Instructions:
1. List every person mentioned by name in the Mac Faraday guest post.
2. Pick up the Mac Faraday guest post right after its final sentence and carry on the narration in the same voice.

---------- Source passage

Meet Mac Faraday: A Character Guest Post by Lauren Carr

Today I’m happy to welcome Mac Faraday to my blog. Mac is the detective in Lauren Carr’s new book, A Wedding and a Killing.

Meet Mac Faraday

by Lauren Carr

Archie told me that I had to write this article for some blog (What’s a blog anyway?) for a friend who loves mysteries. So, where do I start?

I guess I should start at the beginning.

It all started a few years ago. Truthfully, it started much before that, but for me, it started a few years ago.

One day, I came home from working eighteen hours on a case as a homicide detective in Washington, DC, to find that my wife of more than twenty years had thrown my stuff out in the yard. That was when I found out that she was leaving me for her lover, District Attorney Stephen Maguire. The next thing I know, I’m living in a third-floor walk-up apartment while Christine is living in the three-bedroom, two-bath home that we had built together. Through Maguire’s influence, on the day of the divorce, she got it all.

That is why I hate lawyers.

But life is ironic.

Here it is the last divorce hearing. The judge, a good buddy of Maguire, pounds the gavel to end our twenty year marriage. I’m trying to not strangle my divorce lawyer who chose then to wake up to hand me his bill, when this little silver-haired man in a ten-thousand-dollar suit comes through the crowd to grab my arm.

“Mr. Faraday? Mac Faraday? I need to talk to you.”

Seeing yet another lawyer, who had to be another friend of that skunk Maguire, I replied, “No habla English,” and ran in the other direction.

--------------------
---------- Available data

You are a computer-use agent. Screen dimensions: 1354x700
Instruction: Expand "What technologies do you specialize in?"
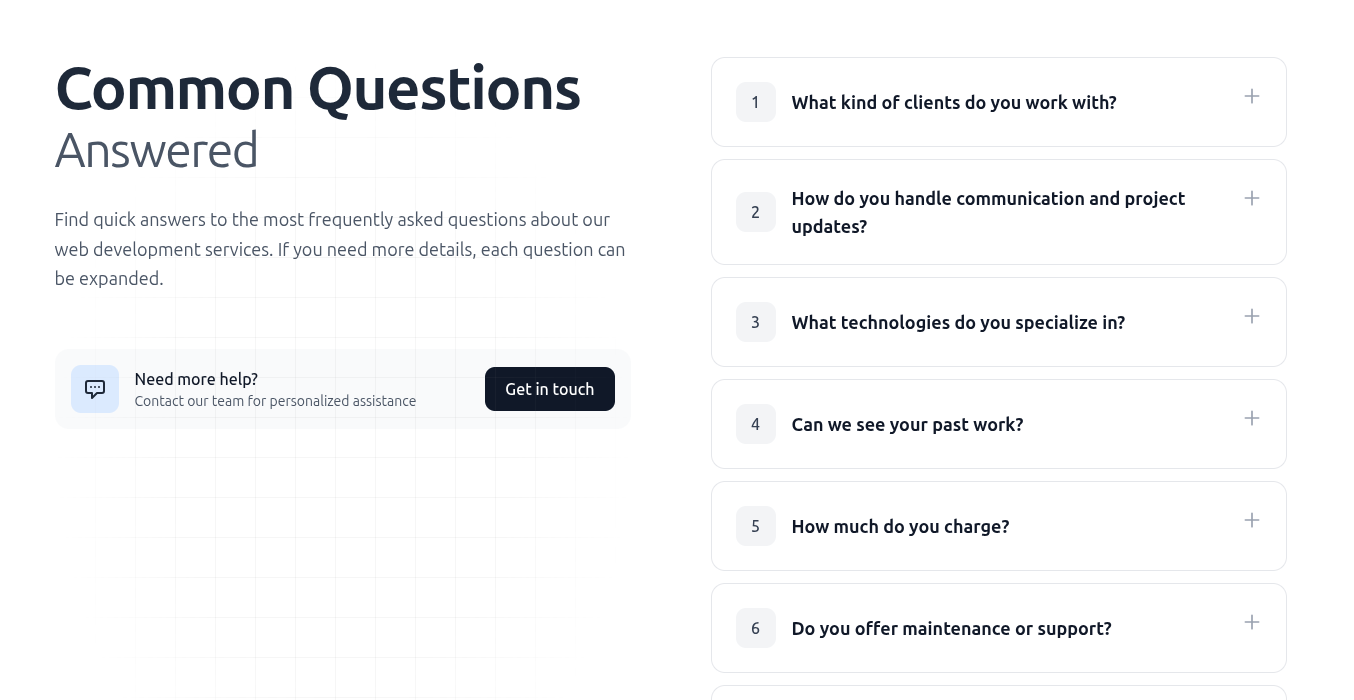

--------------------

Response list:
1. Mac Faraday, Lauren Carr, Archie, Stephen Maguire, Christine

2.
Would you believe he chased me for three blocks? I think he would have continued chasing me if I didn’t start feeling sorry for him and stopped to ask him what he wanted.  I braced for the subpoena notifying me that I was being sued for whatever.

He slipped a business card into my hand and introduced himself as Ben Willingham, the senior partner of Willingham and Associates, only the biggest law firm in DC.

This is not going to be good, I thought.

Wiping the sweat from his brow, Ben caught his breath before reaching into his briefcase. “Do you know Robin Spencer?”

“No,” I answered before remembering the name. “Famous writer. She writes murder mysteries. We met a few years ago when she interviewed me for research for a book she was writing. She was creating a new detective.”

He took a folder and a book out of his briefcase. “Do you know that she died six weeks ago?”

Sorrow overtook my anger. I had only spent one day with this woman. I had seen all of the movies based on her detective, Mickey Forsythe, a rich man whose hobby was going around solving murder mysteries in his fancy sports car. I expected to meet a glamorous woman dripping in jewels and furs. Instead, she was dressed in slacks, cracked bawdy jokes, and reminded me of one of my favorite nuns at the Catholic school I had attended when I was as a child.

“I’m sorry to hear that,” I told him. “I liked her. She was a very nice lady.”

“I’m glad to hear you say that.” Ben smiled at me. “Because you’re her heir.”

Do you know when people say that they can’t believe their ears? Well, at that moment I could not believe what I heard. I really thought that I was hearing things. This little man in a sweaty ten-thousand dollar suit was telling me something other than what I was hearing because it could not be real. It just didn’t make sense. He had to tell me four times before I believed what I was hearing.

Still, it did not make sense.

“Robin Spencer has left you her entire estate,” he explained. “Roughly, it is valued at two-hundred-and-seventy million dollars.”

“Why me?” I found my voice to ask. “I barely knew her.”

“You were adopted … as a baby.”

I nodded. As numb as I felt, even that was so far in the past I barely remembered that I had been adopted. As a child, it had been a big deal. My adoptive parents wanted to me know that they had chosen me. I was wanted. Otherwise, my childhood was so normal, as normal as it can be for the son of an engineer who chucked engineering in favor of being an underpaid homicide detective.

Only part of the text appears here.